Sem ter um personagem principal famoso até então, mas com as intenções de transformá-lo em um ícone pop instantâneo, é claro que os efeitos especiais apresentados em trailers e propagandas de TV foram os responsáveis por boa parte do sucesso da produção. Nunca antes haviam sido utilizadas trucagens visuais tão avançadas a favor de uma comédia e o que havia de mais moderno nessa área na época foi empregado para transformar Carrey em um sujeito que realmente passa a impressão de ser feito de borracha. Para tanto, o ator passava cerca de cinco horas diárias sendo maquiado de forma que todas as partes móveis de seu rosto fossem destacadas e aí sim a computação entrava em cena para complementar o serviço já que grande parte das cenas o próprio intérprete se encarregou de fazer aproveitando-se de suas naturais maleabilidades corporais e faciais. Contudo, durante as filmagens diversos programas de computador foram criados para auxiliar na pós-produção, o que implicou em os atores atuarem boa parte do tempo usando a imaginação para contracenarem com o vazio ou com objetos e cenários que depois seriam trocados digitalmente.
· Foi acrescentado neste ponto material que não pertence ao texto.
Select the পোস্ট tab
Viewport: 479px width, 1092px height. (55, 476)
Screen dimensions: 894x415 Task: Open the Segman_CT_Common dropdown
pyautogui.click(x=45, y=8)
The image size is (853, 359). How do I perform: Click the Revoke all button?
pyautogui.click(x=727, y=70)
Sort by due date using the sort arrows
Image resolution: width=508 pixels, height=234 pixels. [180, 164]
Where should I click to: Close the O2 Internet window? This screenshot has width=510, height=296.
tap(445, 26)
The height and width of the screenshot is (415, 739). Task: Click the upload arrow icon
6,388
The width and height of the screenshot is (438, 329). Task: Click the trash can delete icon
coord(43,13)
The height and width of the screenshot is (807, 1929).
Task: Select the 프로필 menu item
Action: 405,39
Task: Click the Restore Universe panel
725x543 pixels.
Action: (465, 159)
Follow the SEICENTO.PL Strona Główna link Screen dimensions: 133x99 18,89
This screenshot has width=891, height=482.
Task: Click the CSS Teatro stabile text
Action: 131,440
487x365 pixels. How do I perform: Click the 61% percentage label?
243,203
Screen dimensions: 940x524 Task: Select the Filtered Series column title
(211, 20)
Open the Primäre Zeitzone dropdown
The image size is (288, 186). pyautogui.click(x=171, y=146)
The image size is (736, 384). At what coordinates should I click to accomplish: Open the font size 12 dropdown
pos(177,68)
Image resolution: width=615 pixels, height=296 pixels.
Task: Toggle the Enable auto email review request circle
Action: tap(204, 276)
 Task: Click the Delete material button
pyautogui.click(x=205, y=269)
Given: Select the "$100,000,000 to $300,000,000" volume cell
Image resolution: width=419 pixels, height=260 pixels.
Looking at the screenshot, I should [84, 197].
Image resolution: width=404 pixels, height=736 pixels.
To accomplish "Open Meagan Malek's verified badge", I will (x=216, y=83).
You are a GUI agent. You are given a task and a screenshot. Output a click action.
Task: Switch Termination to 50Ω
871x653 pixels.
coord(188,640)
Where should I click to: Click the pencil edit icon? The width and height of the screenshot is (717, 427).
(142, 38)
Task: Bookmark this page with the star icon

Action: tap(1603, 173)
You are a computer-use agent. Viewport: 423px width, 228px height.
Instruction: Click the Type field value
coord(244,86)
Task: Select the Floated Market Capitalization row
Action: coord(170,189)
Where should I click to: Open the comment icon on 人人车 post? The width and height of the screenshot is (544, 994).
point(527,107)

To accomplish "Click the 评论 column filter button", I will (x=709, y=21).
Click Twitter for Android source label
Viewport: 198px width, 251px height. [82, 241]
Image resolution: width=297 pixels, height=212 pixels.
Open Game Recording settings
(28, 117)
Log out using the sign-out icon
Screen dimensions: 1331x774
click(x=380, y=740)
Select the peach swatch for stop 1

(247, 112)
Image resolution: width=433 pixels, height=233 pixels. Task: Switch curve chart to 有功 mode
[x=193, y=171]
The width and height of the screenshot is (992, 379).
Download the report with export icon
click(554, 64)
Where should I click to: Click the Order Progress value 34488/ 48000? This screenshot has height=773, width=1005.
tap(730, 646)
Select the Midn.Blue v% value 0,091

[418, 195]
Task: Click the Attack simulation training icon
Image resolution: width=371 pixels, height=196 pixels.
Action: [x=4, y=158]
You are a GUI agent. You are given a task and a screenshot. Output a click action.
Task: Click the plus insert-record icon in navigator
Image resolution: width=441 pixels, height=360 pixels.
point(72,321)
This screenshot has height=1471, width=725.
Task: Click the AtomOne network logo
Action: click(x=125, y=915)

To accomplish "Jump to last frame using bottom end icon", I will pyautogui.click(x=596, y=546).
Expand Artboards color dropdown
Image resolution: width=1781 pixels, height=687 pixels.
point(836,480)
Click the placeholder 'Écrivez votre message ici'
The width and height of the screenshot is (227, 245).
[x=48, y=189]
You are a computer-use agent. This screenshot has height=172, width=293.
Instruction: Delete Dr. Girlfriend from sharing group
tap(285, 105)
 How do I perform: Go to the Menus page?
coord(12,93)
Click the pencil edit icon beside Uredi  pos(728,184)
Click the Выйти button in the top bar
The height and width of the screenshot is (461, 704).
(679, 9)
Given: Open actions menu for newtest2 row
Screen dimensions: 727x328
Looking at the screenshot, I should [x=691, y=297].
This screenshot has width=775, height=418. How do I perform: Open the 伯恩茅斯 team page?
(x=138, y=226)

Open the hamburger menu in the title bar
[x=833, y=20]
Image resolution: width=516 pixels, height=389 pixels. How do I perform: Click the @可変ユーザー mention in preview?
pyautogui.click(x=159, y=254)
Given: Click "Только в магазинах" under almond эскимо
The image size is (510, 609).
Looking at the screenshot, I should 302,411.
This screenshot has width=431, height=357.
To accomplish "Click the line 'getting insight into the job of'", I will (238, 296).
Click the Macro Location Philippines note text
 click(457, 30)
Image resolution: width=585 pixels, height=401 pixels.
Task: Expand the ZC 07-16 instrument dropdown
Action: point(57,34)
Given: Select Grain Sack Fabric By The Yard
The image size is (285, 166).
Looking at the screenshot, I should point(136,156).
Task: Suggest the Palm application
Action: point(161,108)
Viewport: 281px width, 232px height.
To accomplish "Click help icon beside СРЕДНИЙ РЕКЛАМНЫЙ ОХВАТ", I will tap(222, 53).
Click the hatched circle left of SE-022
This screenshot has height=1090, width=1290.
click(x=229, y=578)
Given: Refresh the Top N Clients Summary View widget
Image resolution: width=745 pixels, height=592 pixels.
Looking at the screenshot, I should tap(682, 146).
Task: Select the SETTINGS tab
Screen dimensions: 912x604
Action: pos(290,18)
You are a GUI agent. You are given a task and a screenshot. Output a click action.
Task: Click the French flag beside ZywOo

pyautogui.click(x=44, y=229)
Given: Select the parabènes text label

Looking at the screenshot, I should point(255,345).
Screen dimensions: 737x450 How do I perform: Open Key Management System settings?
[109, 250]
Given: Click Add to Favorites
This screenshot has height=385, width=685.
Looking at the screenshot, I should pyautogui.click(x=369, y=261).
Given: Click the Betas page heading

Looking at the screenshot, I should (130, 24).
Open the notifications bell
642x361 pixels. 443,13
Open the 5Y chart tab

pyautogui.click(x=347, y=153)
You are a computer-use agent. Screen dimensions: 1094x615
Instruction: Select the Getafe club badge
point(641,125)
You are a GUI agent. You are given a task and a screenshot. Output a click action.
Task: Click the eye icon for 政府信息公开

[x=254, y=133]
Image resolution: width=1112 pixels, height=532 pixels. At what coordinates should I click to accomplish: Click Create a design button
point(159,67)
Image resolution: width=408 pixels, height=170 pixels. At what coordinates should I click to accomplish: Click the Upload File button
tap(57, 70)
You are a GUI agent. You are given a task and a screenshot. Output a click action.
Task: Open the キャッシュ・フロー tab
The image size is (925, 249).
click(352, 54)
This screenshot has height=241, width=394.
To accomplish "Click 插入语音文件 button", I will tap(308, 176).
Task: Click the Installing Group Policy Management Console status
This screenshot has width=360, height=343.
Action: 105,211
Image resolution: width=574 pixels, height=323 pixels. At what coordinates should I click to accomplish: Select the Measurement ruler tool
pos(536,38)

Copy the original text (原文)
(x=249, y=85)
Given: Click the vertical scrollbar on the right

Graças a esta comédia, muitos filmes seguintes puderam usufruir de recursos tecnológicos sem os quais não poderiam ser realizados, além é claro de ela ter aberto caminho para que outras adaptações de HQ desconhecidas ganhassem as telonas, embora nenhuma tenha repetido o sucesso de O Máskara, até hoje considerado um dos maiores sucessos da carreira de Carrey que viu da noite para o dia sua conta bancária transbordar e os convites para novos trabalhos multiplicarem-se. É praticamente impossível imaginar outro ator para o papel, aliás, vivendo duas personalidades distintas em um mesmo corpo, equilibrando-se entre a seriedade de Stanley e a loucura contagiante do Máskara. Se suas caretas e expressões corporais tão conhecidas incomodarem em seus projetos seguintes, aqui elas foram essenciais, afinal atazanar as pessoas com suas piadas e seu pique incansável é a grande arma do protagonista. No conjunto, misturando vários estilos, desde ação até filmes noir, esta comédia emblemática dos anos 90 que marcou e ainda marca a infância de muita gente é daquelas que literalmente não cansamos de ver e rever quantas vezes pintar vontade. Curiosamente, frustrando expectativas, uma sequência só chegou a ser lançada após mais de uma década de espera, sem Carrey no elenco e, diga-se de passagem, com roteiro e qualidade técnica muito inferiores.